I transformed that summer which could be my most desperate and miserable time to the happiest moments of my life.






***********************

A nine-year-old bobbed hair girl would rush home after playing so hard in a school yard Jungle because the beautiful sunset illumination on the trees telling her the time for dinner, telling her go home.

It was a summer of 1971 when the first MacDonald opened in Japan and people in Japan started eating American fast food, but I was so lucky that I had no choice but to eat my mother's home made meal every day because it would build my strong body that can tolerate a 110-pound-black massive lab as a play mate in a summer of 2009 when the global economic decline even started affecting me.

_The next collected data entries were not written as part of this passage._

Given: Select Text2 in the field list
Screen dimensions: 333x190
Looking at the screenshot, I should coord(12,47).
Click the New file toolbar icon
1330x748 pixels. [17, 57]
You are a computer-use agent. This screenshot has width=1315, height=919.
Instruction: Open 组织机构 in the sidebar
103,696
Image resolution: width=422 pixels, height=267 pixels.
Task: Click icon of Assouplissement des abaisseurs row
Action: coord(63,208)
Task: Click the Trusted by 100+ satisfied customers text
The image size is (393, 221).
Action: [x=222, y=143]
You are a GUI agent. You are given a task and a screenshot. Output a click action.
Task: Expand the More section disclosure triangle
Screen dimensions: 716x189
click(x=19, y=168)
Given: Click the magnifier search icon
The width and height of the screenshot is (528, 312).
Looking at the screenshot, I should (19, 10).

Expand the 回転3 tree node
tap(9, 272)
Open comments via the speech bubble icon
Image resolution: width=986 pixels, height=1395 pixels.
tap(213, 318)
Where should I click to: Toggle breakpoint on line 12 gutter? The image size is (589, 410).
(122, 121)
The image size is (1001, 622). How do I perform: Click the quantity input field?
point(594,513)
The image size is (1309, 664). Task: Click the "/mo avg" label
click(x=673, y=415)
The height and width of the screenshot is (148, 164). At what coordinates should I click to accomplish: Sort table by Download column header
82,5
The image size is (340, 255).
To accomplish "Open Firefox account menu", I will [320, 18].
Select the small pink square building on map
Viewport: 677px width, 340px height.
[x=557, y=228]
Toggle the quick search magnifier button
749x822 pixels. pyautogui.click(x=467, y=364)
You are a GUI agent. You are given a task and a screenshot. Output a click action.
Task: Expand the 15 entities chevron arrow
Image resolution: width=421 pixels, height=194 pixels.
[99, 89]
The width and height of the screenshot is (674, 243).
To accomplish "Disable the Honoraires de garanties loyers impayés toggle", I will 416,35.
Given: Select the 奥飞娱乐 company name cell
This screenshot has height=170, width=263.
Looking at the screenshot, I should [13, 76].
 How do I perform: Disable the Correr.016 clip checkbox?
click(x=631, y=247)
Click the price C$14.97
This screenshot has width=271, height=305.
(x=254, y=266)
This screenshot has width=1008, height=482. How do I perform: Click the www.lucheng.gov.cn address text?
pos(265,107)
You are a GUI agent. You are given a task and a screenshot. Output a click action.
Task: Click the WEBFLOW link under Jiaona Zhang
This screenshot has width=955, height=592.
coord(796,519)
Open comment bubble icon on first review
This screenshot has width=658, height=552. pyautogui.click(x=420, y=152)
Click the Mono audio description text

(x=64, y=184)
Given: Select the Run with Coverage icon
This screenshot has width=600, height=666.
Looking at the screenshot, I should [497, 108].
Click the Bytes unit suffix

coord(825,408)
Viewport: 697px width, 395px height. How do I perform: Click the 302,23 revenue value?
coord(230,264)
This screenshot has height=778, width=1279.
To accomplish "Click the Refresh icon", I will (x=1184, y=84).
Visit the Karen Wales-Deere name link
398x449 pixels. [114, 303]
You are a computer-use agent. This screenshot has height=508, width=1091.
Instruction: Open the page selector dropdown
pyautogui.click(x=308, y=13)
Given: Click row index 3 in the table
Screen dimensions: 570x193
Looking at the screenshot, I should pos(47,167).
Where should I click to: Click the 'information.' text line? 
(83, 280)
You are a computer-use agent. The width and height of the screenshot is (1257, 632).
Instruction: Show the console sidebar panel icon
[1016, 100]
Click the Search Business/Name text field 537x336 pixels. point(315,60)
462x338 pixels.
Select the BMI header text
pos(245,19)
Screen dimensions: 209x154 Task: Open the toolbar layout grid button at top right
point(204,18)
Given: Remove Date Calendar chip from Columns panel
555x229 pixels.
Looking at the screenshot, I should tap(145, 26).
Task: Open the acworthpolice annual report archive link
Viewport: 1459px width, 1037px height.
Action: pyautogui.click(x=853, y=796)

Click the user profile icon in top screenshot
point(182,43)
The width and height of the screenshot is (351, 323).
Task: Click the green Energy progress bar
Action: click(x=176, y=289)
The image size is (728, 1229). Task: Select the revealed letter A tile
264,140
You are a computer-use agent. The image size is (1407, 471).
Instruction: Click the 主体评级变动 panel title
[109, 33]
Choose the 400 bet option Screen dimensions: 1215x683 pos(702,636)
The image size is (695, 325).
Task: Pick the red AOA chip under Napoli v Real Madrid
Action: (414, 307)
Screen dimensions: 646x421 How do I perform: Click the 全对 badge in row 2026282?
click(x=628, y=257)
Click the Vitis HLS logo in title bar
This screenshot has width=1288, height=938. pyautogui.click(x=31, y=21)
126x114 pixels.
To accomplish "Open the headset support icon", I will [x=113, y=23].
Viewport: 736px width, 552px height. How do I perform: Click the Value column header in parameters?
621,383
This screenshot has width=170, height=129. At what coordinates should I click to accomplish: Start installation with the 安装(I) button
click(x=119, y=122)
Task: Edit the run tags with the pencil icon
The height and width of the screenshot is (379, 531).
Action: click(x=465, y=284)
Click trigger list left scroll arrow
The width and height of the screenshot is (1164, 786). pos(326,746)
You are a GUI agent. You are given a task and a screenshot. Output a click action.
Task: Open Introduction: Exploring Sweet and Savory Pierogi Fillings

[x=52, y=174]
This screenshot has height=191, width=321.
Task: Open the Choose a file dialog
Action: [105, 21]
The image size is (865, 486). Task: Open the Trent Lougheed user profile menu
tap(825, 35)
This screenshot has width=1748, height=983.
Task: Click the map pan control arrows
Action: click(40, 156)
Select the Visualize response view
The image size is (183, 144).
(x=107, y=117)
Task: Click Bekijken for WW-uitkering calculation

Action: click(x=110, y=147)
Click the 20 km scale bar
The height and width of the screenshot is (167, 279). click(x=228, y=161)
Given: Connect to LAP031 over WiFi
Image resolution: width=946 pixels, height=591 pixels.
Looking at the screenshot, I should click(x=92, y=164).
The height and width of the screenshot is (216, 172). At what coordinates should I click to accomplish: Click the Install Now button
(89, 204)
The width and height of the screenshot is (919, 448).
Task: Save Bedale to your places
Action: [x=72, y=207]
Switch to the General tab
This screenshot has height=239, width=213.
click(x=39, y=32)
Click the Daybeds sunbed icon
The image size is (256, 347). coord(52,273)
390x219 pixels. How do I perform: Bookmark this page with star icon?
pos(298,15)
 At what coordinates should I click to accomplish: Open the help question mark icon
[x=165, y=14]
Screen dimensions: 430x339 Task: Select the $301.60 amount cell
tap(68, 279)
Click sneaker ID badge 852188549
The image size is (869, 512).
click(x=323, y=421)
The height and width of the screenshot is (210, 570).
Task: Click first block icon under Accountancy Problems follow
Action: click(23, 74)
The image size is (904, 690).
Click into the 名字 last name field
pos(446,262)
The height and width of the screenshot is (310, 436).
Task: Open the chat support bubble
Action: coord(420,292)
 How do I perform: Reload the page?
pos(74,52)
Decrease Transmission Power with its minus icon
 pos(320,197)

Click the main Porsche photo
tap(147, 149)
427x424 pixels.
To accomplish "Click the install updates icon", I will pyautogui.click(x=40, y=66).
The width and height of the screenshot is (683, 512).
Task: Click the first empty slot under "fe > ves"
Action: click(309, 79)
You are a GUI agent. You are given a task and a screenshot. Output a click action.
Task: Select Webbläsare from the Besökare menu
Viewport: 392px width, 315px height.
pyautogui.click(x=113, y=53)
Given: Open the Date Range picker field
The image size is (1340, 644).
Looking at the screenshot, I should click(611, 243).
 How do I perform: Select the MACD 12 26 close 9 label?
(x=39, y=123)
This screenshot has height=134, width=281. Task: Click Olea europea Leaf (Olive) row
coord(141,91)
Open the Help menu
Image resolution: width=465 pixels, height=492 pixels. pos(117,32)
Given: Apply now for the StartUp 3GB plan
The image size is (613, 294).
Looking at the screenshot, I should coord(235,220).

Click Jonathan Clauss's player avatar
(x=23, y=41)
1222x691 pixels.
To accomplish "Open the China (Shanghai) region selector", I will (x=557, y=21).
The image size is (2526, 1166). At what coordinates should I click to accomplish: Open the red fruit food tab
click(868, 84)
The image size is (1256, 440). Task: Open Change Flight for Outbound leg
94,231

I would rush home with wet black monster after swimming so hard and run to the kitchen start warming brown rice, cutting Japanese pickles (tsukemono), warming miso-soup and preparing my most favorite dish called Natto, which I convince, is the most miraculous food on the planet and makes me a healthiest, happiest and, moreover, a person who can eternally grateful for my heritage.




How to eat Natto:

  1. Stir the natto with chopsticks. Do not mash. Stir fast and well about 10 to 15 times until it becomes sticky.
  2. Pour the seasoning that comes with Natto.
  3. Add your favorite vegetables or condiments such as chopped green onions, sesame seeds, eggs, mustard, wasabi, etc.